Le 25 mars 2015, le gouvernement fédéral a publié des modifications au Règlement de 1985 sur les normes de prestation de pension (Canada) (le RNPP), d’abord présentées sous forme de projet le 19 septembre 2014 (voir nos commentaires précédents). Ces modifications auront manifestement une incidence sur les régimes de retraite sous réglementation fédérale, mais un élément important de celles‑ci – concernant les règles de placement des régimes de retraite – aura des répercussions sur de nombreux autres régimes de retraite partout au pays, y compris sur les régimes sous réglementation de l’Ontario. Cela découle de l’intégration par renvoi par plusieurs provinces et territoires, à l’exception notable du Québec, des restrictions sur les placements de régimes de retraite imposées par le RNPP. On mettra l’accent dans le présent article sur ces modifications visant les placements (les modifications liées aux placements).

Les administrateurs de régimes sous réglementation de l’Ontario se rappelleront que certaines dispositions du règlement fédéral sur les placements (le RFP), figurant au RNPP, sont intégrées par renvoi dans les lois sur les normes de prestation de pension de l’Ontario[1]. Pour plus de clarté, le « RFP » ne s’entend dans le présent article que des parties du RNPP qui sont intégrées par renvoi en Ontario. Il s’agit d’une distinction pertinente pour les régimes sous réglementation de l’Ontario, qui ne l’est pas toutefois pour les régimes sous réglementation fédérale.

Moment de l’entrée en vigueur
La plupart des modifications liées aux placements entreront en vigueur le 1er juillet 2016; quelques modifications, notamment d’ordre administratif, entreront toutefois en vigueur plus tôt, soit le 1er avril 2015.

—————

* [Objectifs]:
(a) Relevez, dans l'ordre où elles apparaissent, toutes les dates complètes (jour, mois et année) que mentionne le passage fourni.
(b) Recopiez le segment du passage fourni qui va de « Moment de l’entrée » jusqu'à « 1er avril 2015. » inclus.
(c) Traduisez en anglais cette phrase du passage fourni : « La plupart des modifications liées aux placements entreront en vigueur le 1er juillet 2016; quelques modifications, notamment d'ordre administratif, entreront toutefois en vigueur plus tôt, soit le 1er avril 2015. »

* [Lignes de données]:
—————

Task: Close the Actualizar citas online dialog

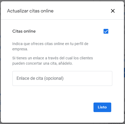Action: (x=113, y=11)
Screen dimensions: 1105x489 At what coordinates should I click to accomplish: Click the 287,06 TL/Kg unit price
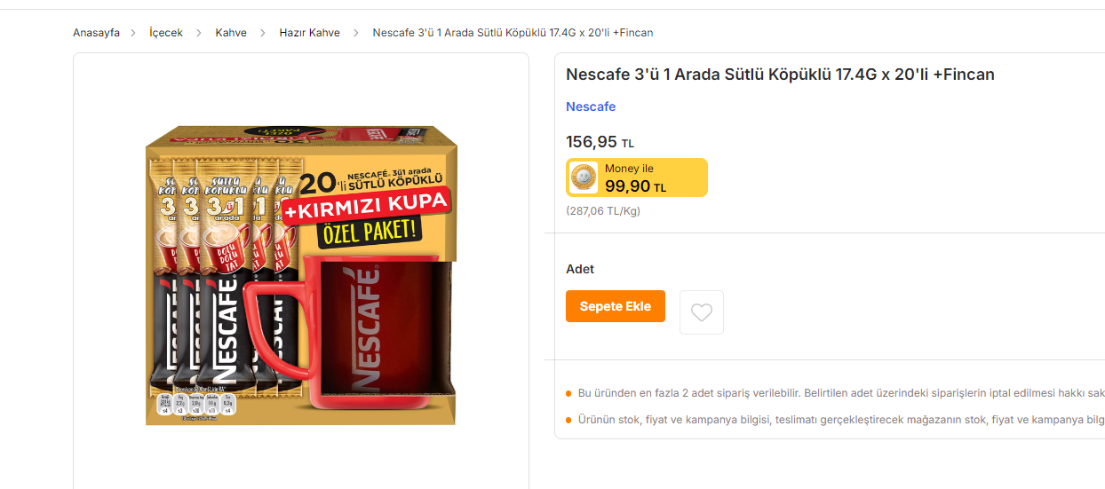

—————

* [Corrigé de l'exercice]:
(a)
- 25 mars 2015
- 19 septembre 2014
- 1er juillet 2016
- 1er avril 2015

(b)
Moment de l’entrée en vigueur
La plupart des modifications liées aux placements entreront en vigueur le 1er juillet 2016; quelques modifications, notamment d’ordre administratif, entreront toutefois en vigueur plus tôt, soit le 1er avril 2015.

(c) Most of the investment-related amendments will come into force on July 1, 2016; a few amendments, notably administrative ones, will however come into force earlier, namely on April 1, 2015.